-- START OF Data for this task --

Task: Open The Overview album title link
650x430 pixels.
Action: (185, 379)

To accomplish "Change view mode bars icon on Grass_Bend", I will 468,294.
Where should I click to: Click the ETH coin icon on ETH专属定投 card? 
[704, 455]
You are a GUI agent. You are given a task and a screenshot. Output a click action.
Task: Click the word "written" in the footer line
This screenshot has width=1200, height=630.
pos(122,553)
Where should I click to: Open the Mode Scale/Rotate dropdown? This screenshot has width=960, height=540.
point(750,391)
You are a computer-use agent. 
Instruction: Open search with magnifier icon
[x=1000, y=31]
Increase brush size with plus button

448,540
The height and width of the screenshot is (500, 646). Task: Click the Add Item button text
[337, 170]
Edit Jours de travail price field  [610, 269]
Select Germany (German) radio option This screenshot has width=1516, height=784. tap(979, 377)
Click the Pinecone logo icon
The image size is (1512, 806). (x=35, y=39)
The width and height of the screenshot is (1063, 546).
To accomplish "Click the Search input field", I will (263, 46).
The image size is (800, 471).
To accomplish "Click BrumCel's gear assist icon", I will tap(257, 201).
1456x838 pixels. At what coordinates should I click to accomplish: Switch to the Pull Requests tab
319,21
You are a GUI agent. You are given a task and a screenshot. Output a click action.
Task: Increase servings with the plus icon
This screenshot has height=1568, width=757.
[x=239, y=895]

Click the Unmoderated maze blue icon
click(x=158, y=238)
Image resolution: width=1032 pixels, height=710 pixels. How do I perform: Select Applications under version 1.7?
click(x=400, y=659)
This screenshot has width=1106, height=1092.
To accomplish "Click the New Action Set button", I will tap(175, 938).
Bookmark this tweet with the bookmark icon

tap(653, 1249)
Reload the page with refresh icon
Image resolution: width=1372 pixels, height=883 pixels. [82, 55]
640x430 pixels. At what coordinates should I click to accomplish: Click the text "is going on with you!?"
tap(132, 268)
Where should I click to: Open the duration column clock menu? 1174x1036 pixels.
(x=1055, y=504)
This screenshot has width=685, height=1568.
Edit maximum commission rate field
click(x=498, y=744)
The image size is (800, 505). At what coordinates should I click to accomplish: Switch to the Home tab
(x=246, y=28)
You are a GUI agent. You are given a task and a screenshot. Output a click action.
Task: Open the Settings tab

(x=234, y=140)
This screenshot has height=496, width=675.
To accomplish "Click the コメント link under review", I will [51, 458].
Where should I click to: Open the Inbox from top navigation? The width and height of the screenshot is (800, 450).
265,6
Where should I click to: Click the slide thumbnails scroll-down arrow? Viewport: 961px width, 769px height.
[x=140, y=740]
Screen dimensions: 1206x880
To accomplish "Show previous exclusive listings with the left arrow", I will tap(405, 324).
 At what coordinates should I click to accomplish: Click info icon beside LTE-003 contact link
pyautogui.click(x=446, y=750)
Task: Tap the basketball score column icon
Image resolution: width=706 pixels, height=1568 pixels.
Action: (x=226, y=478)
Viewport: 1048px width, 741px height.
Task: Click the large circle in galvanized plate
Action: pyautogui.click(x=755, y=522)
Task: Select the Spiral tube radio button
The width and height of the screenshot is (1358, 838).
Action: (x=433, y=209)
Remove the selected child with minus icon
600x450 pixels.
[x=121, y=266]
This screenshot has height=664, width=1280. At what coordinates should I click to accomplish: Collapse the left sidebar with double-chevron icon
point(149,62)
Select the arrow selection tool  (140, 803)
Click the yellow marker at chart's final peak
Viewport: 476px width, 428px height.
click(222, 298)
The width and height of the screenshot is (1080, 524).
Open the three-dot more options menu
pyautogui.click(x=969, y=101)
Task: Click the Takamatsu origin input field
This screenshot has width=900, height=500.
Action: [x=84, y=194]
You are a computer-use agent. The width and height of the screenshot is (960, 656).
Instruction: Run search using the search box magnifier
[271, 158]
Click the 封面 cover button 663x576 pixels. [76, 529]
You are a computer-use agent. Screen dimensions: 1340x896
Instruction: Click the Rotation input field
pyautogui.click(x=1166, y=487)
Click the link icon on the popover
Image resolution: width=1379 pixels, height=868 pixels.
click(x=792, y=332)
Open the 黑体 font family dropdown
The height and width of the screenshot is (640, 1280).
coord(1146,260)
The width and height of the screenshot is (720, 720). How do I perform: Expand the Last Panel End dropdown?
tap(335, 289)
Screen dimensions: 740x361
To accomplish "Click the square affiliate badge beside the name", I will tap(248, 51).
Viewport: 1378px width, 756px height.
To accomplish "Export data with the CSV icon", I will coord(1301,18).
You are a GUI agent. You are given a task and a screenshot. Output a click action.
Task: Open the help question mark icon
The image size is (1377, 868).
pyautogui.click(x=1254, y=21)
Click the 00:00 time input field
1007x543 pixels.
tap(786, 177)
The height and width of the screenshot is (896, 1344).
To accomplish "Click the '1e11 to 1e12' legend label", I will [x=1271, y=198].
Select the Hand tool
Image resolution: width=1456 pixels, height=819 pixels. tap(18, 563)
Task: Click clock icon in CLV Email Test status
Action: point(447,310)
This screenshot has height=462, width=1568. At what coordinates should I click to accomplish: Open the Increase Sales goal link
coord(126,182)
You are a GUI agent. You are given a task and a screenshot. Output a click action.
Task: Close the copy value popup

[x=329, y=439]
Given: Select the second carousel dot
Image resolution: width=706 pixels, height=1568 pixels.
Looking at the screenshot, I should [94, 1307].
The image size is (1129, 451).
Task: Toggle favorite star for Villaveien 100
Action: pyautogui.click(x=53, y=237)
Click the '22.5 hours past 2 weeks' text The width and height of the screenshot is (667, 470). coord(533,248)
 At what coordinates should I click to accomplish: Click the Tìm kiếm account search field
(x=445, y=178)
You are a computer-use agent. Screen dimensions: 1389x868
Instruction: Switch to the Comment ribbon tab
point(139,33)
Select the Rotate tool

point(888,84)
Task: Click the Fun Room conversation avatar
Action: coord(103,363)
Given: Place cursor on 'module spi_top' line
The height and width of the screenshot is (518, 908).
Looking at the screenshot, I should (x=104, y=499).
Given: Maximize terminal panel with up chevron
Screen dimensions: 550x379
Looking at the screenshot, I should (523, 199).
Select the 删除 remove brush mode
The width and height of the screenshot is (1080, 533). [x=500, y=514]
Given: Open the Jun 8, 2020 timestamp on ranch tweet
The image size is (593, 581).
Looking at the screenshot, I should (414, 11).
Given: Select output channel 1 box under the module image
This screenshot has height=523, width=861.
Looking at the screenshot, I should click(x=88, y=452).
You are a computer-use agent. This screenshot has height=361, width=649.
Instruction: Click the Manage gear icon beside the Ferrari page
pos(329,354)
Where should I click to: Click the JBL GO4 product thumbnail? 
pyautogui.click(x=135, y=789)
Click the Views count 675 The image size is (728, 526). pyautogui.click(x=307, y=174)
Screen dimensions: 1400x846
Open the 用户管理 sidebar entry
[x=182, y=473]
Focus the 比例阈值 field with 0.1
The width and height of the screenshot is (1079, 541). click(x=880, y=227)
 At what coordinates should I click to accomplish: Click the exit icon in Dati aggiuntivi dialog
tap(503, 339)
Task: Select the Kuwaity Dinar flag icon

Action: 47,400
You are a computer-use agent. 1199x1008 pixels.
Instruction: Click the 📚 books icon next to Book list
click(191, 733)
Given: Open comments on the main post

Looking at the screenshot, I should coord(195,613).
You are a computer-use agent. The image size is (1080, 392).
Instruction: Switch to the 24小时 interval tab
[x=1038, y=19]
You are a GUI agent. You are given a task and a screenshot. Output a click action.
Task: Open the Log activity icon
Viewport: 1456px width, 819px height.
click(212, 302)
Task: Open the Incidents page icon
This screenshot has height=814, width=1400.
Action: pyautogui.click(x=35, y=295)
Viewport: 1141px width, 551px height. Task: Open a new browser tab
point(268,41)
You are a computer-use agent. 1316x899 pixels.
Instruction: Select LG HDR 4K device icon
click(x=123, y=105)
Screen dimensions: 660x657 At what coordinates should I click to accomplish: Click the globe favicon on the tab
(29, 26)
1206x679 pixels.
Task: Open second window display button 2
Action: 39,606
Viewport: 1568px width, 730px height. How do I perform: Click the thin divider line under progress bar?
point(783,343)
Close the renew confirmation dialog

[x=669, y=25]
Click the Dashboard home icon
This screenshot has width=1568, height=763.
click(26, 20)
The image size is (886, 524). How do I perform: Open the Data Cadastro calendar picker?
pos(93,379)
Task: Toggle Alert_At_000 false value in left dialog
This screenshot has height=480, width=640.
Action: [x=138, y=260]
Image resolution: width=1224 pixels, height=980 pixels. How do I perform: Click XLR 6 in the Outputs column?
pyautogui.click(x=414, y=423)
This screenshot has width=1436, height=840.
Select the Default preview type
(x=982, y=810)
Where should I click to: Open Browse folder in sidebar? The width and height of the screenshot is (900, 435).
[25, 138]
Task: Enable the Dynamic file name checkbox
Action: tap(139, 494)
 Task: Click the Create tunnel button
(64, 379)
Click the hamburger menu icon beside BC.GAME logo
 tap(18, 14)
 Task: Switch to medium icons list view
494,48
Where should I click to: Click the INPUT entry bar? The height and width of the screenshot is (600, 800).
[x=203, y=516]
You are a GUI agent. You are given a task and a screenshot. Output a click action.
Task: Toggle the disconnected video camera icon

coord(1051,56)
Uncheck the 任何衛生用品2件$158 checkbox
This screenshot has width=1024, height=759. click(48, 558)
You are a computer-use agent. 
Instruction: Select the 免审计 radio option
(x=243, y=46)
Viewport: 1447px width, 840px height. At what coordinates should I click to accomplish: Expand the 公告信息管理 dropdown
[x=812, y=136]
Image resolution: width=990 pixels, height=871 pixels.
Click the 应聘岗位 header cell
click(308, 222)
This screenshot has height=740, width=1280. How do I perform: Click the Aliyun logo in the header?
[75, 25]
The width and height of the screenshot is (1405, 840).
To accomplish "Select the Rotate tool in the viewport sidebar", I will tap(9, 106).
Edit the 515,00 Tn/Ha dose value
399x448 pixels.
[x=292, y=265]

-- END OF Data for this task --

What you have to do →
Transcribe the lines from the line containing "Edit Jours de" up to and including the line containing "click(x=400, y=659)", reproducing each one precisely.

Response below →
Edit Jours de travail price field  [610, 269]
Select Germany (German) radio option This screenshot has width=1516, height=784. tap(979, 377)
Click the Pinecone logo icon
The image size is (1512, 806). (x=35, y=39)
The width and height of the screenshot is (1063, 546).
To accomplish "Click the Search input field", I will (263, 46).
The image size is (800, 471).
To accomplish "Click BrumCel's gear assist icon", I will tap(257, 201).
1456x838 pixels. At what coordinates should I click to accomplish: Switch to the Pull Requests tab
319,21
You are a GUI agent. You are given a task and a screenshot. Output a click action.
Task: Increase servings with the plus icon
This screenshot has height=1568, width=757.
[x=239, y=895]

Click the Unmoderated maze blue icon
click(x=158, y=238)
Image resolution: width=1032 pixels, height=710 pixels. How do I perform: Select Applications under version 1.7?
click(x=400, y=659)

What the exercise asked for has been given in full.